Introduce Screens Slowly
The biggest concern that many dog owners have when it comes to having a dog in their tent is the possibility of their pup busting through the screen. Truthfully, it’s a real concern if your dog hasn’t been taught about screens before your trip.
While your tent is set up at home or in the yard, open the window and allow it to sniff at the screens and touch the screen with its nose. If you notice that your dog is trying to bite or paw at the screen, use the ‘leave it’ command to teach the importance of respecting the screen as a boundary. It can be confusing for dogs as you can see through it, so they may forget that it’s there.
The good news is that with patience and consistent training, your dog can learn to respect the screening on your tent. At this point, we no longer fear leaving the windows open with our two older dogs (we’re still training the puppy).
Pack All Necessary Dog-Related Gear
When packing for your trip, make sure that you pack everything that your dog is going to need to not only be safe but also comfortable on your trip. Our basic camping checklist for each of our dogs includes:
- Food and water bowls
- Dog bed and blanket (carrying their scent for familiarity)
- Leash, collar, harness
- Quiet toys (no squeakers out of respect for other campers)
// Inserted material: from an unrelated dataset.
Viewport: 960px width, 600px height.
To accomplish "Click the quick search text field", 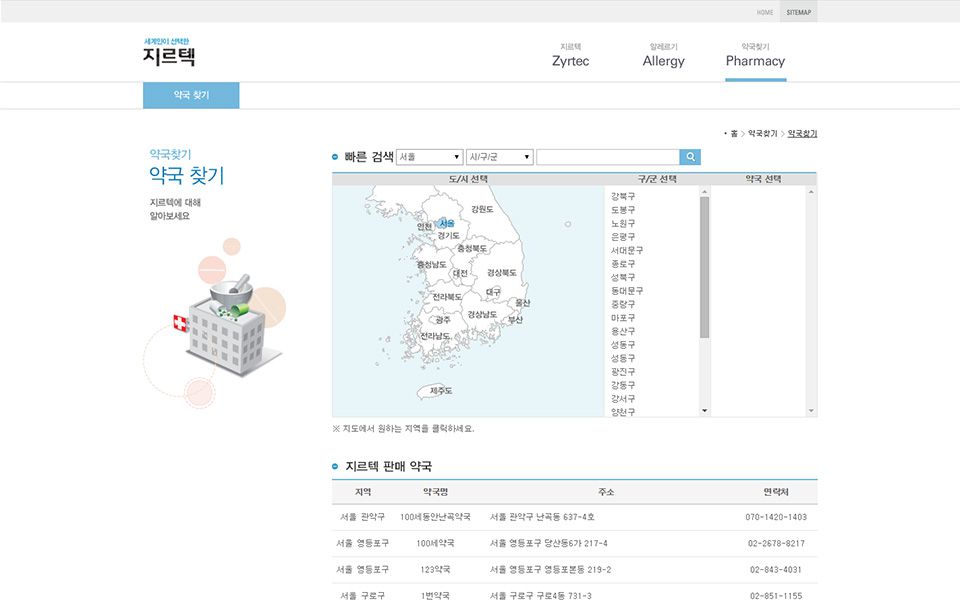I will [x=607, y=157].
- A towel to wipe paws when entering the tent
- Treats and food
- Proper identification and veterinary records
- Dog waste bags
- A dog-specific first aid kit
Additionally, if your trip includes other activities such as canoeing, kayaking, or hiking on rough terrain, you may need to pack specific equipment for those plans. Some examples include a dog’s life jacket or booties to protect their paws.
While At the Campsite
Your dog should always be supervised while you are at the campsite. Take the time to familiarize yourself with the leash laws and other pet-related restrictions at the park or campground that you are visiting, and be sure to follow them. Breaking the rules not only could cost you a fine or have you kicked out of the park, but it also gives all other dog owners a bad name. Also, be sure to clean up after your dog anywhere that you go, including your campsite, hiking trails, and the dog beach.
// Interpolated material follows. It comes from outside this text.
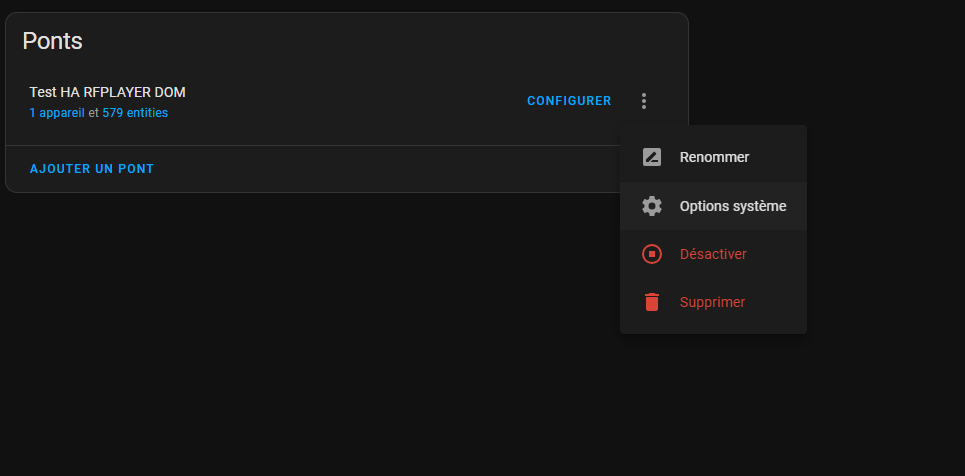Click blank area of the bridge entry row
The height and width of the screenshot is (476, 965).
pos(351,101)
If tent camping is still new or you are concerned that your dog may be a flight risk, there is nothing wrong with keeping your dog on a leash overnight. Safety should always be a top priority!
Make sure that any plans during your trip are dog-friendly or that you have made plans for your dog to be cared for by someone else. Not only could leaving your dog unsupervised at your campsite lead to an unsafe situation, but it may also be disruptive for other campers in the area.
Most importantly, have fun! It is an opportunity to make memories and bond with your pup. Don’t take a single moment for granted.